Par le conseil de Philippe, roi de France, et des grands de son royaume, on mit la dîme sur tous les biens et meubles pour le soutien des pélerins qui marchaient vers la Terre-Sainte. Cela tourna à grand dommage parce qu’un grand nombre de ceux qui percevaient la dîme surchargeaient plus violemment les églises et l’on a cru que ce fut à cause de ce péché qu’échoua le voyage d’outre-mer. Satan, jaloux des heureux commencemens de l’entreprise des princes croisés, sema la discorde entre eux pour que cette parole du prophète fût accomplie « La discorde s’est répandue sur les princes et les a fait errer hors du bon chemin. » En effet, bientôt s’éveilla entre Philippe, roi de France, et Henri, roi d’Angleterre, la discorde qu’on croyait entièrement assoupie. Le roi Philippe, ayant rassemblé un grand nombre d’hommes d’armes, entra dans le territoire d’Auvergne, et se soumit tout ce qui appartenait au roi d’Angleterre. Dès que le roi d’Angleterre l’apprit, violemment irrité, il entra en Normandie du côté de Gisors, et détruisit un grand nombre de villes. Le roi de France l’ayant appris, vint à sa rencontre, et le força de fuir jusqu’à un château appelé Trou, d’où il le chassa honteusement, et soumit sur son passage le Vermandois. Enfin, l’hiver étant arrivé, on conclut une trêve, et de part et d’autre on se reposa des fatigues de la guerre. Les Templiers, les Hospitaliers, et un grand nombre de vaillans hommes, se mirent en mer pour aller secourir les opprimés de la Terre-Sainte. Guillaume, roi de Sicile, faisait tenir le chemin de la mer libre et à l’abri des pirates par le commandant de sa flotte, et aidait très-généreusement les Chrétiens d’outre-mer, tant du secours de ses vaisseaux que par une grande abondance de choses de toutes sortes.
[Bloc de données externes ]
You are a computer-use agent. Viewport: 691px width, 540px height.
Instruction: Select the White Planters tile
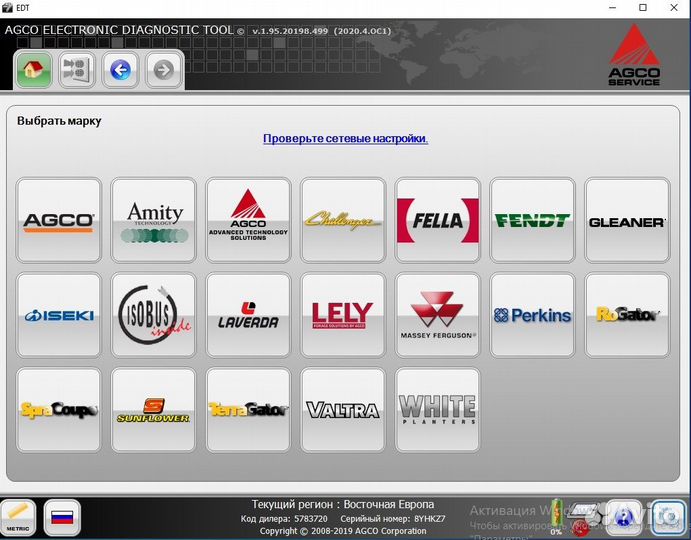(x=437, y=409)
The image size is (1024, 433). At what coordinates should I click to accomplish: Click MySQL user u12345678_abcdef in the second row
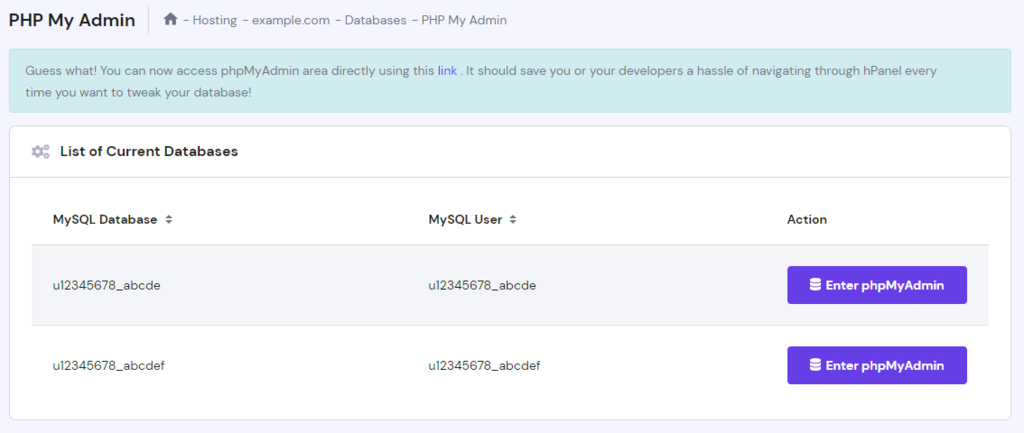[x=485, y=365]
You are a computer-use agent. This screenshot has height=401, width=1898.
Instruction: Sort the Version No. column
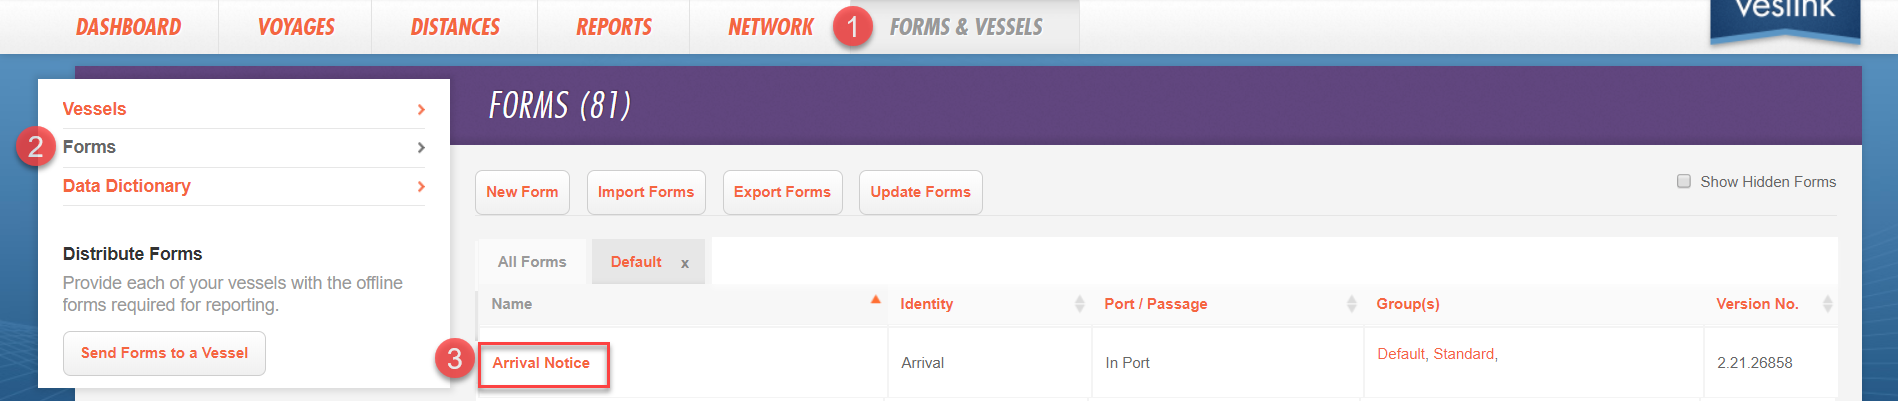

Il y eut une sécheresse extraordinaire, au point que, dans beaucoup d’endroits, les fleuves, les sources et les puits furent taris, et la France souffrit beaucoup de désastres par les incendies car les villes de Tours, de Chartres, de Beauvais, d’Autun et de Troyes, le château de Provins et un grand nombre d’autres villes, furent misérablement brûlés. Saladin fit réparer et munir de fortifications les villes et châteaux qu’il avait enlevés aux Chrétiens. Il assiégea de nouveau la ville de Tyr par mer et par terre, et, essayant tous les moyens, il présenta captif aux yeux du Marquis son père, qu’il avait pris au combat de Tibériade, dans la confiance que, pressé des sentimens de l’affection filiale, il lui rendrait la ville en échange. Tantôt il offrait de le rendre, tantôt il menaçait de le faire périr, et essayait différens moyens ; mais en tout ses espérances furent trompées, car le Marquis, ne sachant pas fléchir, se moqua de son offre, méprisa ses menaces et toutes les fois que pour exciter sa compassion, on lui montrait son père dans les fers ; saisissant aussitôt une arbalète, il dirigeait obliquement ses traits sur son père, décidé à le manquer, mais voulant avoir l’air de le tirer. Il affirma à des envoyés du soudan, qui le menaçaient de la mort de son père, qu’il la desirait de tous ses voeux, afin qu’après tant de crimes, ce méchant trouvât une mort honorable, et que lui, il eût la grâce d’avoir un père martyr. Saladin, trompé dans l’espérance d’avoir la ville par ce moyen, tenta par les armes ce qu’il ne pouvait obtenir par la ruse ; mais, vaincu par le Marquis sur terre et sur mer, il se retira honteusement.